> MATERIAL SHOWN
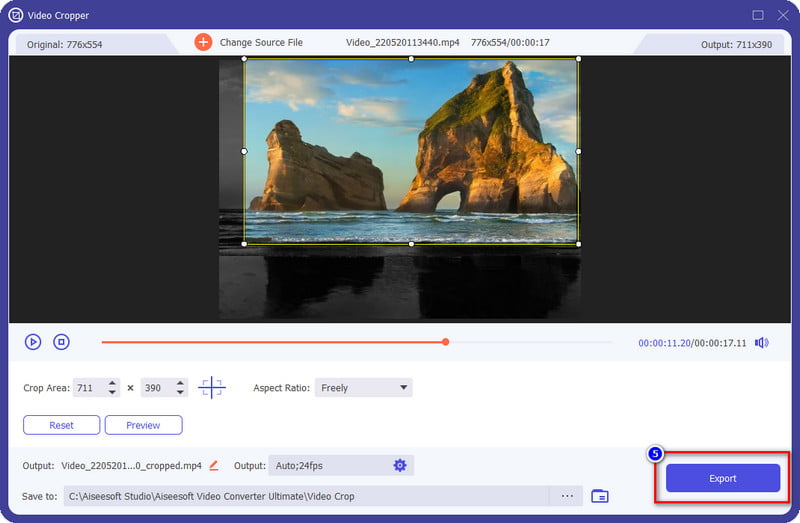The image size is (800, 523).
Task: Click the center crop area crosshair icon
Action: 211,388
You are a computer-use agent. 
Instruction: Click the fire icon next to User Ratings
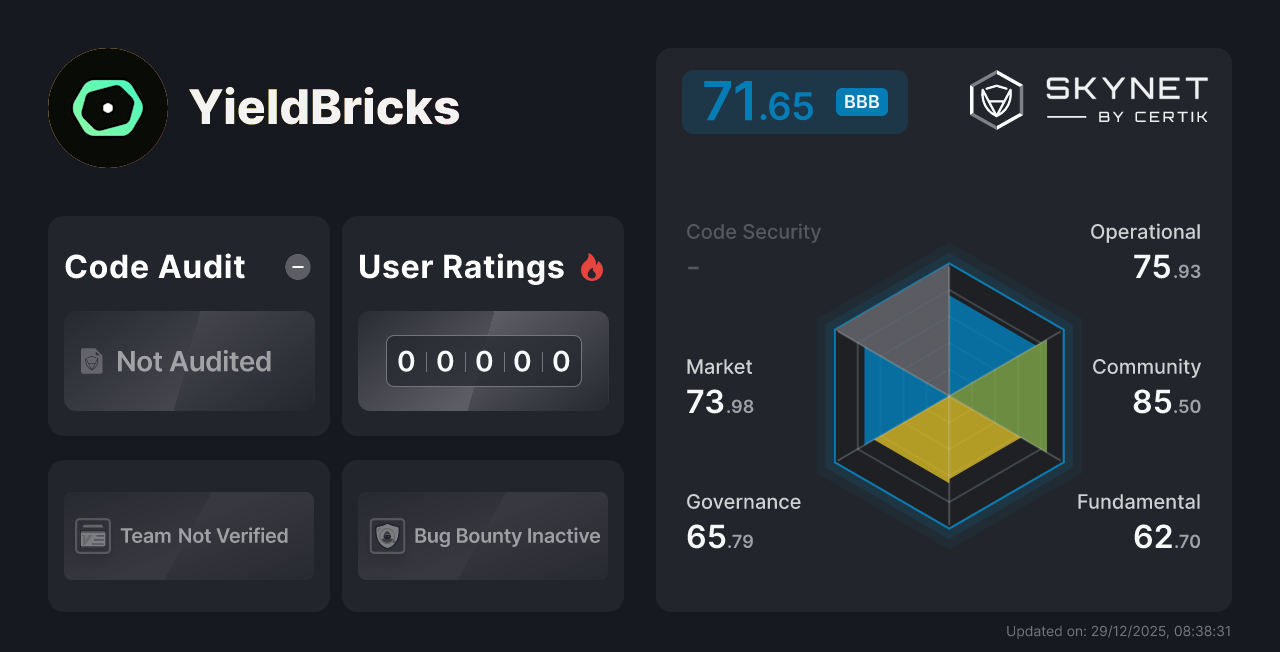(592, 266)
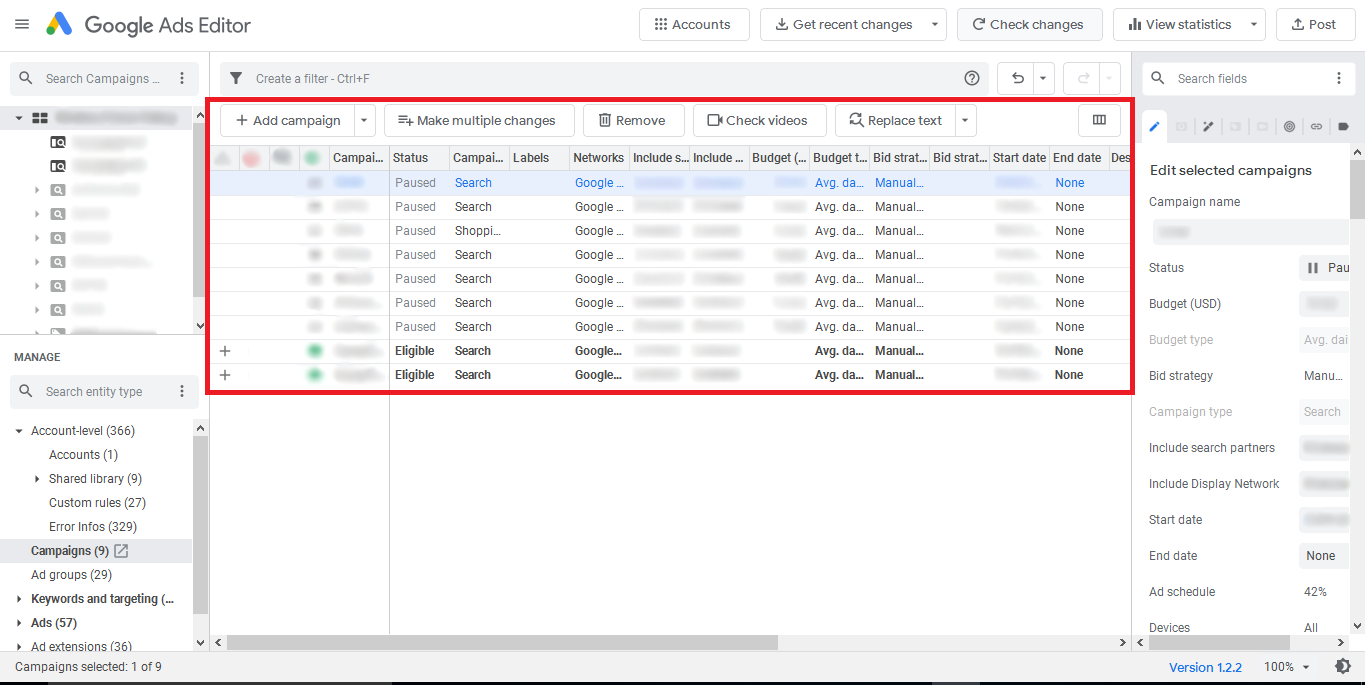Open the column chooser icon

pyautogui.click(x=1099, y=121)
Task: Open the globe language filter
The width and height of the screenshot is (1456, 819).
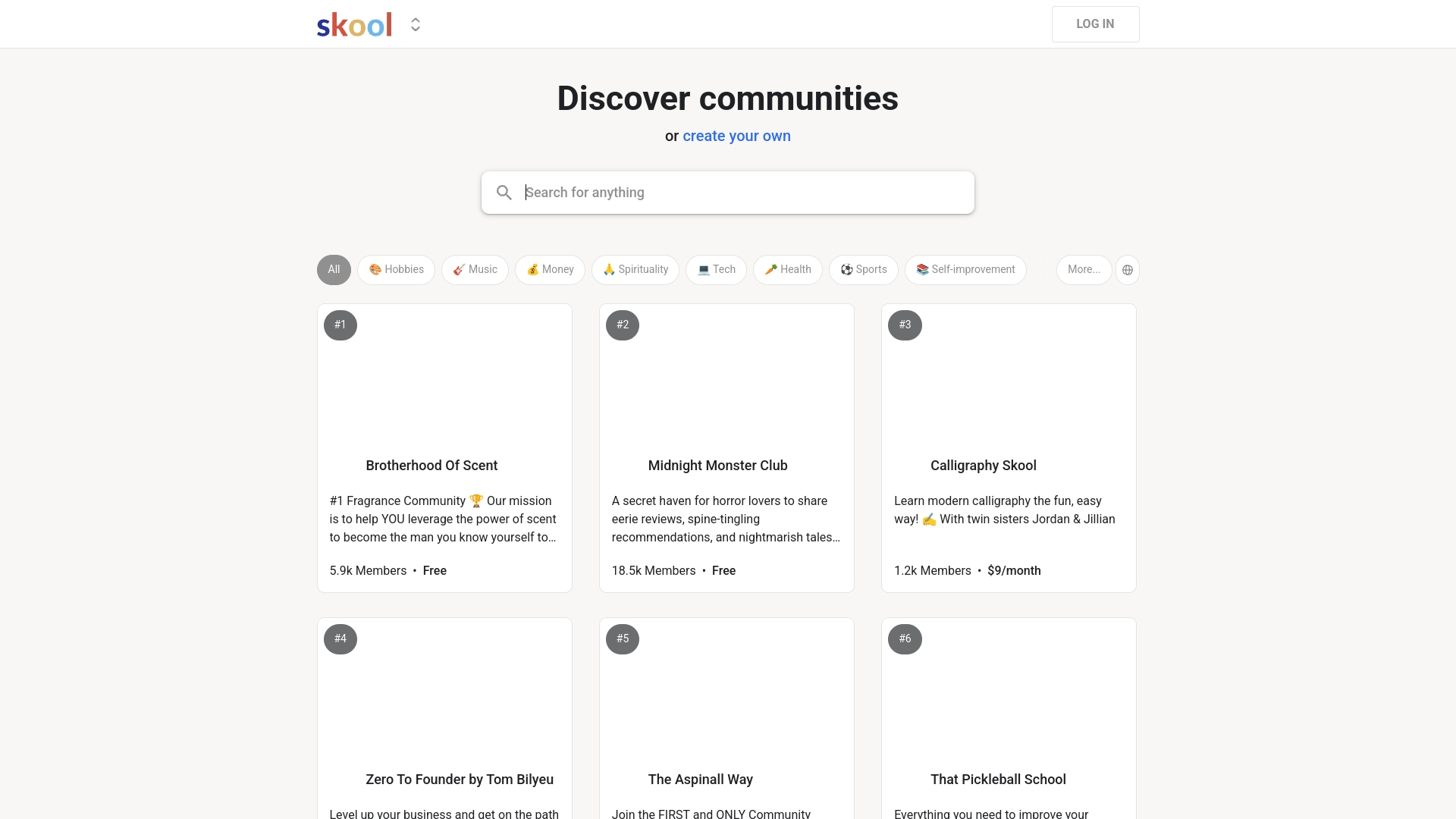Action: tap(1128, 270)
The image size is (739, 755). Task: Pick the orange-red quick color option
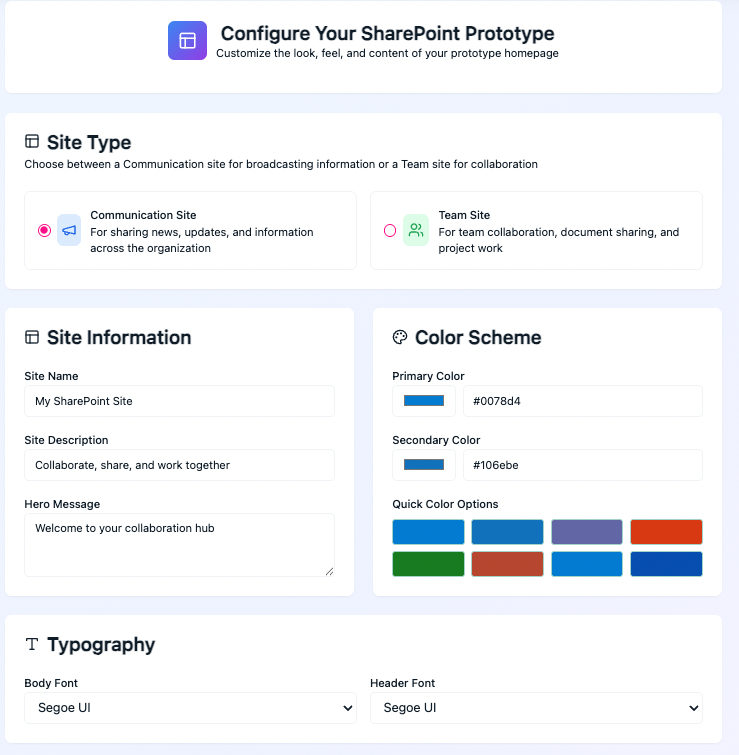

> WHAT IS REQUIRED
Update all of the records above by replacing "Instruction" with "Command" and leaving everything else unchanged. Omit the pictures from your answer.

> SOLUTION TO THIS TASK
The image size is (800, 523).
Task: Click the center crop area crosshair icon
Action: 211,388
You are a computer-use agent. 
Command: Click the fire icon next to User Ratings
(592, 266)
Open the column chooser icon

pyautogui.click(x=1099, y=121)
Task: Open the globe language filter
The width and height of the screenshot is (1456, 819).
Action: tap(1128, 270)
The image size is (739, 755). Task: Pick the orange-red quick color option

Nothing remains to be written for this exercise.